Problem » Your reply should hold the line containing "This screenshot has" and every later line of the records, reproduced exactly, and no other lines.

Collection entries:
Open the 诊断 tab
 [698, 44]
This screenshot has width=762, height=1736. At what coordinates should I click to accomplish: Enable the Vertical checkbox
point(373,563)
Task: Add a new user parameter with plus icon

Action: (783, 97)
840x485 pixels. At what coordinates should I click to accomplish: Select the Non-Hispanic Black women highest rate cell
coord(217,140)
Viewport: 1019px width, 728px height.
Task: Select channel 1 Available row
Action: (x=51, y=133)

Solution »
This screenshot has width=762, height=1736. At what coordinates should I click to accomplish: Enable the Vertical checkbox
point(373,563)
Task: Add a new user parameter with plus icon

Action: (783, 97)
840x485 pixels. At what coordinates should I click to accomplish: Select the Non-Hispanic Black women highest rate cell
coord(217,140)
Viewport: 1019px width, 728px height.
Task: Select channel 1 Available row
Action: (x=51, y=133)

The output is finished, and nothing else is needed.